### ASSIGNMENT
Reproduce exactly the lines from the one containing "Task: Click the blue X close sensors icon" through the end of the entries, including both. Drop the pictures.

### TASK INPUT
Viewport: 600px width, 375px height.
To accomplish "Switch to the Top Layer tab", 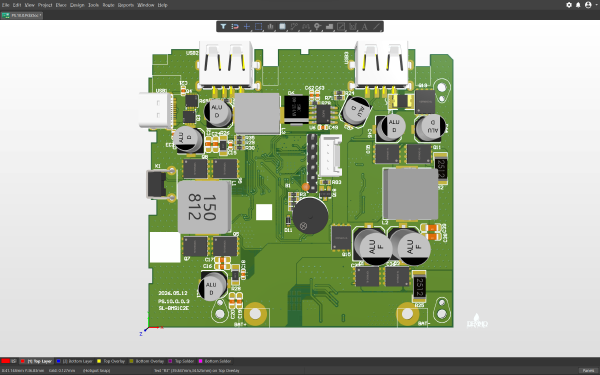I will point(36,361).
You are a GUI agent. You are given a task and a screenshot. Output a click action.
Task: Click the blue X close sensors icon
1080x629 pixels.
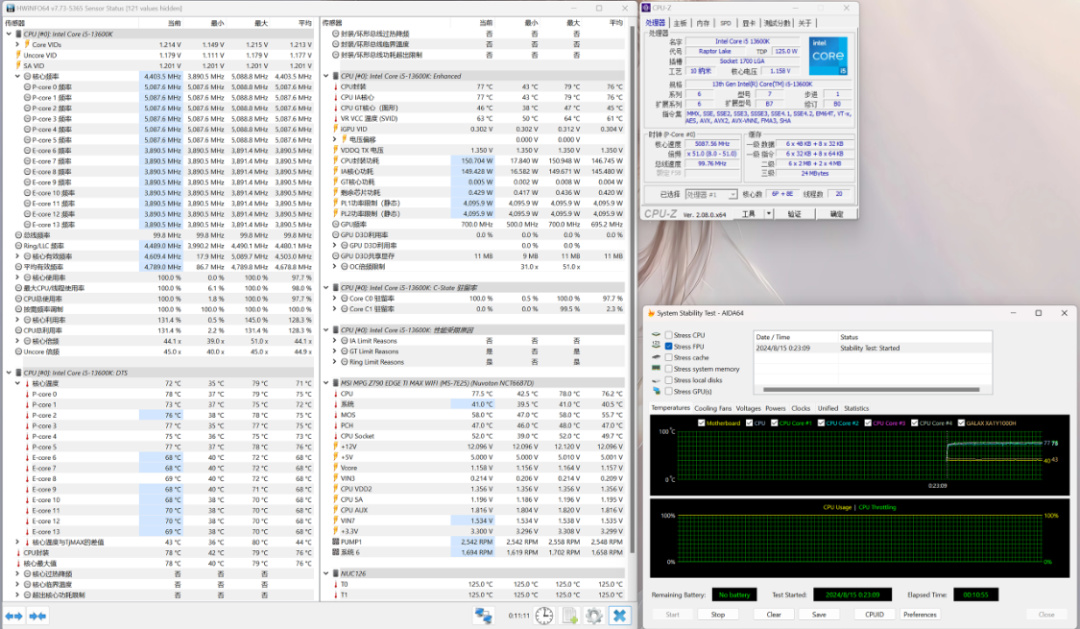620,616
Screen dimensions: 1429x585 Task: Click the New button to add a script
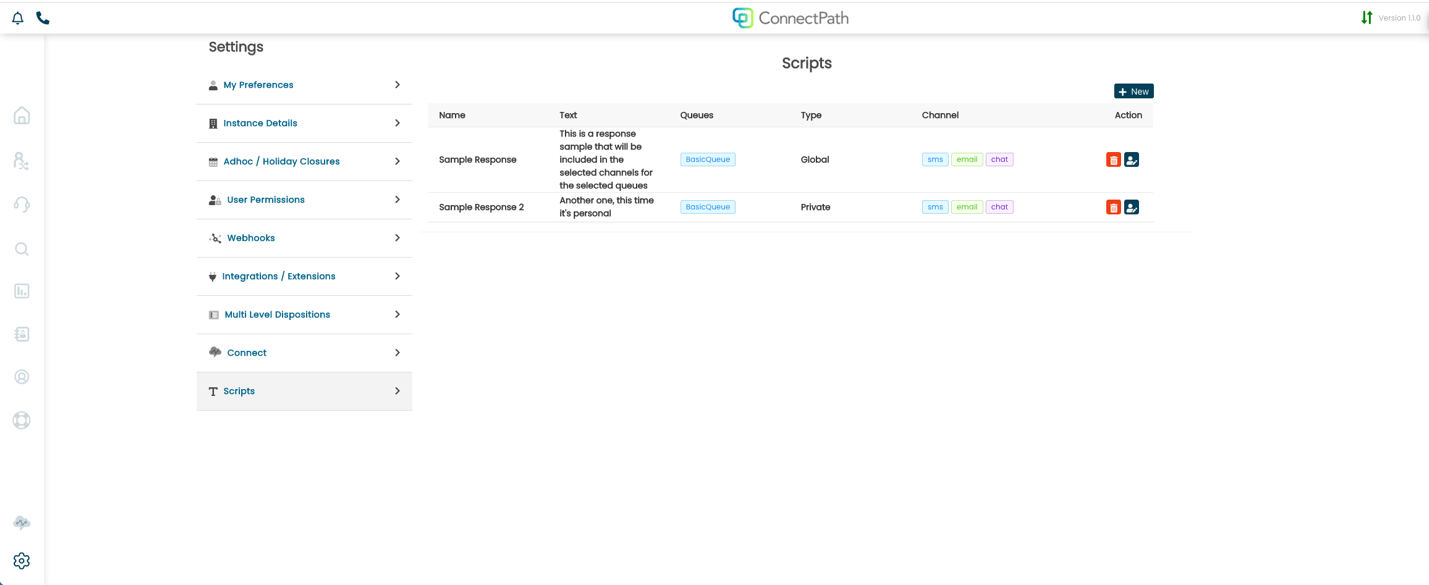[x=1133, y=90]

### TASK RESULT
Task: Click the blue X close sensors icon
1080x629 pixels.
620,616
Screen dimensions: 1429x585 Task: Click the New button to add a script
[x=1133, y=90]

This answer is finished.